Task brief » Add 123 to every coordinate value in the data below, and reproduce all of its lines in full.

Material for the task »

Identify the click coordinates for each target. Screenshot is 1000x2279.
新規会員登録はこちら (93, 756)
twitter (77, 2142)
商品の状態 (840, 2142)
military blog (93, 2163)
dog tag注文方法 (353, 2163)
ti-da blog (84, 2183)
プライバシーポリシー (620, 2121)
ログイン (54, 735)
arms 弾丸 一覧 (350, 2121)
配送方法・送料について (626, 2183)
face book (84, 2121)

Answer in full »
Identify the click coordinates for each target. Screenshot is 1000x2279.
新規会員登録はこちら (216, 879)
twitter (200, 2265)
商品の状態 (963, 2265)
military blog (216, 2286)
dog tag注文方法 (476, 2286)
ti-da blog (207, 2306)
プライバシーポリシー (743, 2244)
ログイン (177, 858)
arms 弾丸 一覧 (473, 2244)
配送方法・送料について (749, 2306)
face book (207, 2244)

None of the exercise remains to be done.